Susan Patnode, Rural Law Center of New York, Castleton (Kelly L. Egan of counsel), for appellant.
Mary E. Rain, District Attorney, Canton (Matthew L. Peabody of counsel), for respondent.
Appeal from a judgment of the County Court of St. Lawrence County (Richards, J.), rendered August 13, 2015, (1) convicting defendant upon her plea of guilty of the crime of criminal sale of a controlled substance in the third degree (two counts), and (2) which revoked defendant's probation and imposed a sentence of imprisonment.
While on probation for her conviction of criminal sale of a controlled substance in the fifth degree, defendant was charged by indictment with two counts of criminal sale of a controlled substance in the third degree and two counts of criminal possession of a controlled substance in the third degree. In exchange for the opportunity to participate in the judicial diversion program (hereinafter JDP), defendant pleaded guilty to two counts of criminal sale of a controlled substance in the third degree and to a violation of the terms of her probation and waived her right to appeal. Pursuant to the agreement, if defendant successfully completed the JDP, her plea to the two counts of criminal sale of a controlled substance in the third degree would be vacated, she would be permitted to plea to two counts of attempted criminal sale of a controlled substance in the third degree and she would be resentenced to probation and continue probation in resolution of the violation of probation. Defendant was also informed that, if she failed to successfully complete the JDP, she faced a potential maximum prison term of 26 ½ years. Subsequently, after defendant was terminated from the JDP, County Court sentenced her, as a second felony drug offender, to an aggregate prison term of seven years to be followed by three years of postrelease supervision. Defendant now appeals.

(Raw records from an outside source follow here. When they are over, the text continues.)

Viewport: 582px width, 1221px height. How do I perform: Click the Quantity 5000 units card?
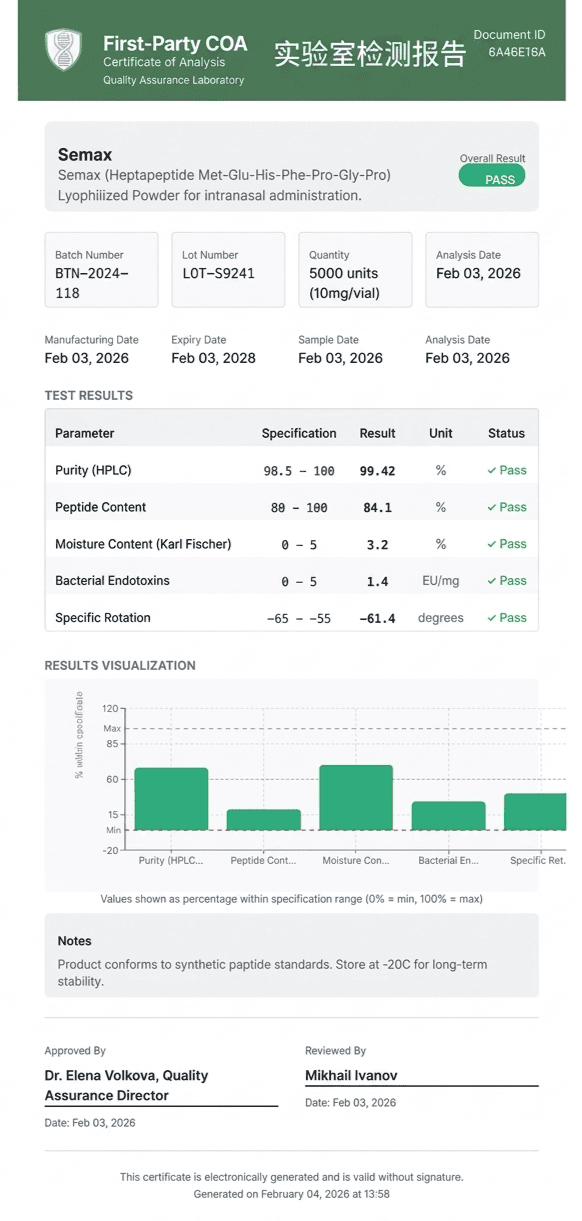(355, 270)
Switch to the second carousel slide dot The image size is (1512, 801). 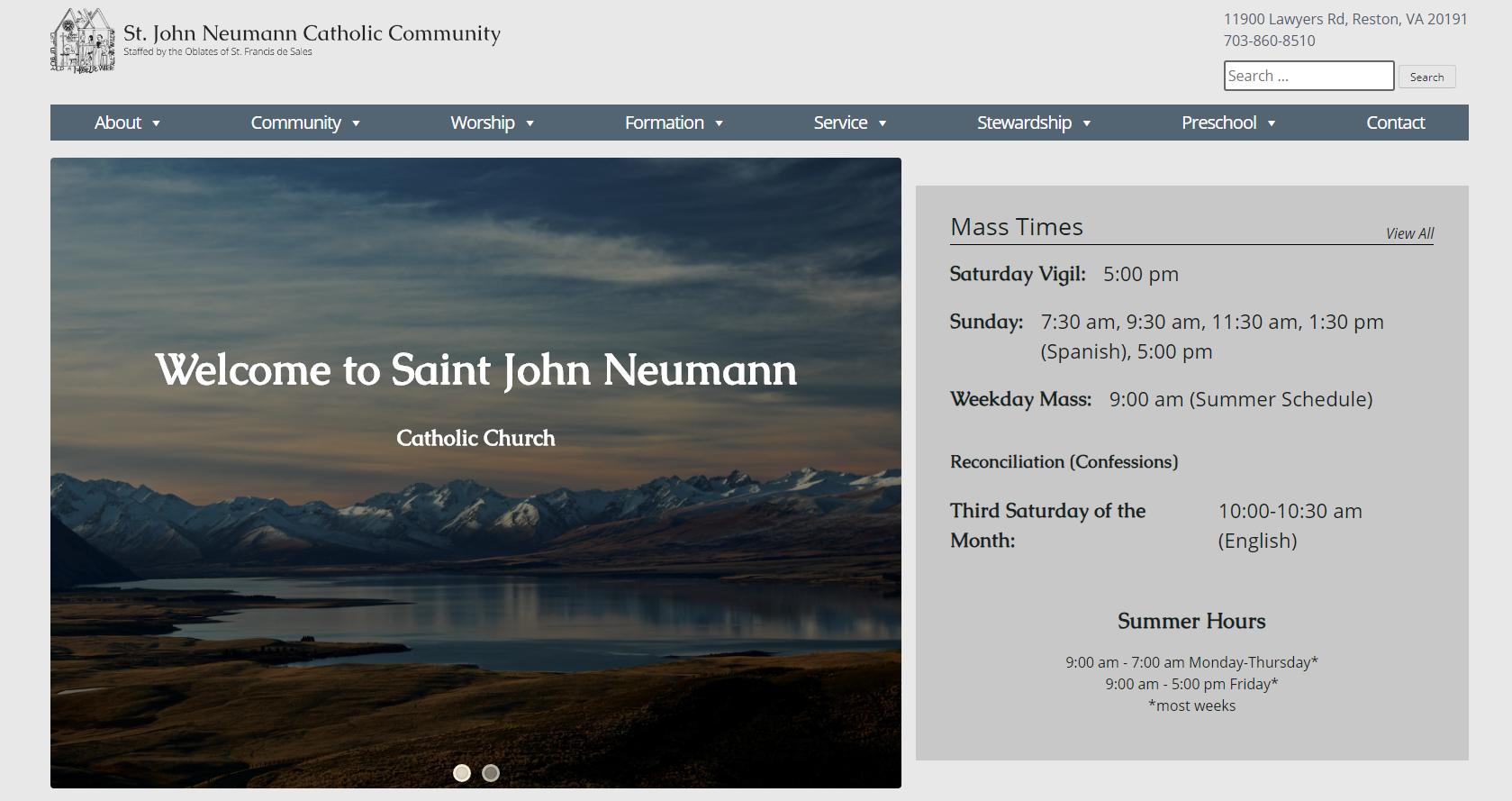point(491,773)
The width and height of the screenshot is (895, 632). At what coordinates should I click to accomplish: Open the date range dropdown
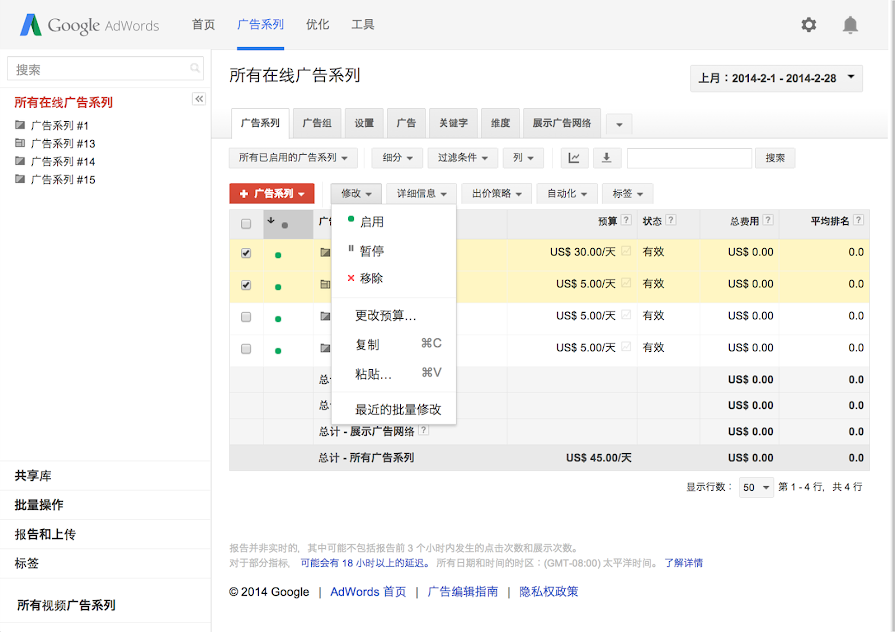tap(776, 78)
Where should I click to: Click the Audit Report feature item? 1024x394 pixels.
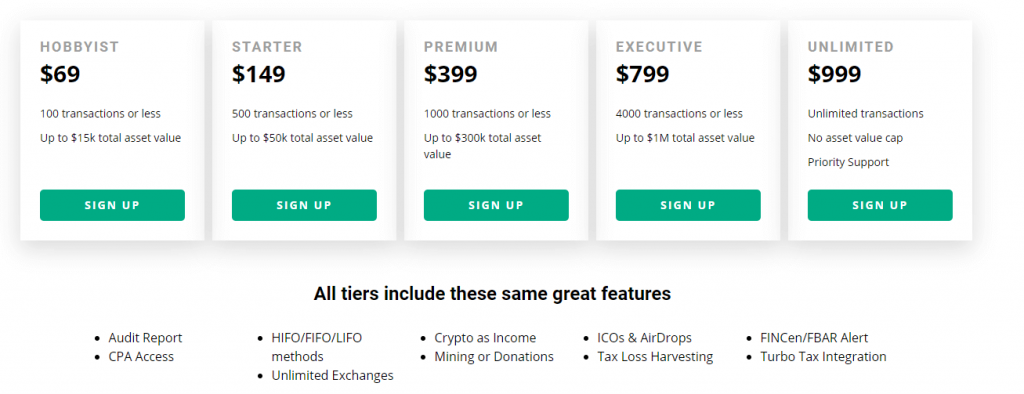point(146,338)
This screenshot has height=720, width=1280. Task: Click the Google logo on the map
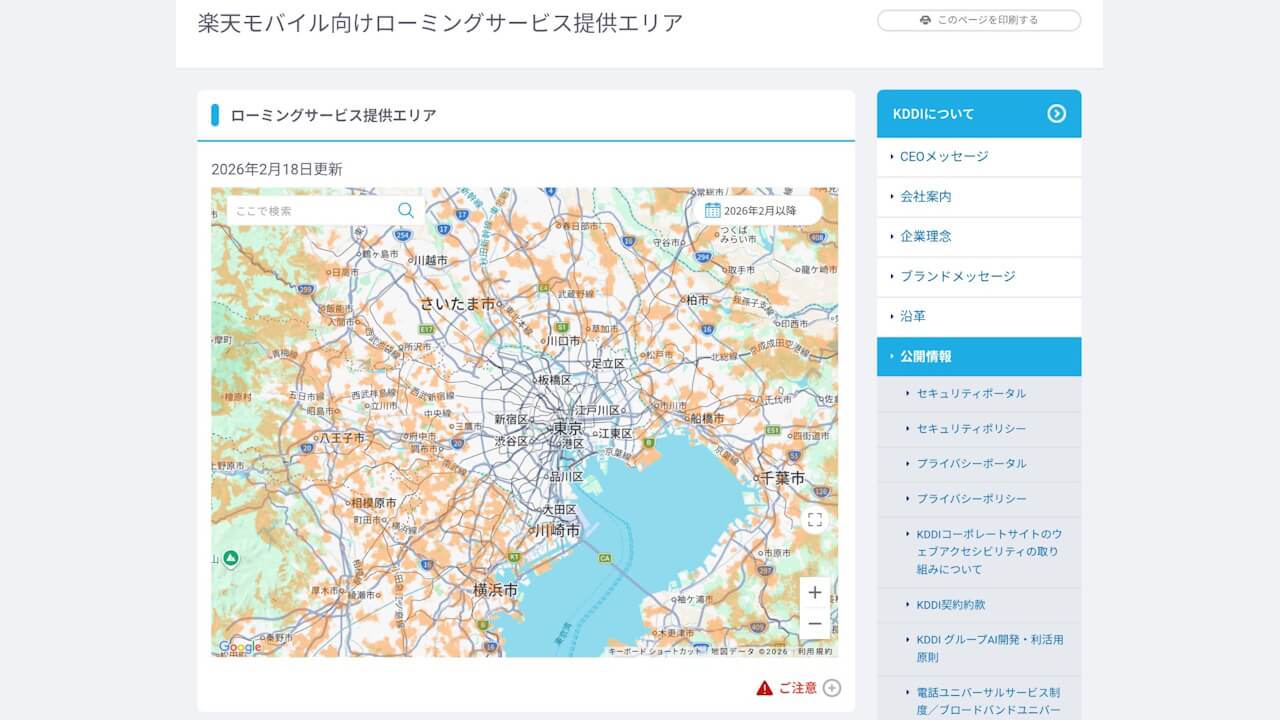pos(237,647)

We affirm. Defendant's valid appeal waiver forecloses our review of her claim that her sentence was harsh and excessive (see People v. Lopez, 6 N.Y.3d 248, 256, 811 N.Y.S.2d 623, 844 N.E.2d 1145 [2006] ; People v. Forget, 136 A.D.3d 1115, 1116, 24 N.Y.S.3d 793 [2016], lv. denied 28 N.Y.3d 929, 40 N.Y.S.3d 357, 63 N.E.3d 77 [2016] ). Before accepting defendant's plea, County Court confirmed that defendant, as a part of her plea, wished to voluntarily waive her right to appeal and further confirmed defendant's understanding of the fact that her waiver of her right to appeal was separate and distinct from those rights that she automatically forfeited upon her plea of guilty. Defendant further acknowledged that she understood that she could not waive particular appellate rights, including any constitutional challenge based on her speedy trial right, the legality of the sentence, her own competency to stand trial and the voluntariness of her appeal waiver. Regardless of the fact that defendant never confirmed that she read and understood the written appeal waiver that she thereafter executed, this colloquy established that her waiver of the right to appeal was knowing, voluntary and intelligent (see People v. Empey, 144 A.D.3d 1201, 1203, 41 N.Y.S.3d 164 [2016], lv. denied 28 N.Y.3d 1144, 52 N.Y.S.3d 296, 74 N.E.3d 681 [2017] ; People v. Munger, 117 A.D.3d 1343, 1343, 987 N.Y.S.2d 118 [2014], lv. denied 23 N.Y.3d 1040, 993 N.Y.S.2d 254, 17 N.E.3d 509 [2014] ).
ORDERED that the judgment is affirmed.
GARRY, J.P., EGAN JR., MULVEY, AARONS and RUMSEY, JJ., concur.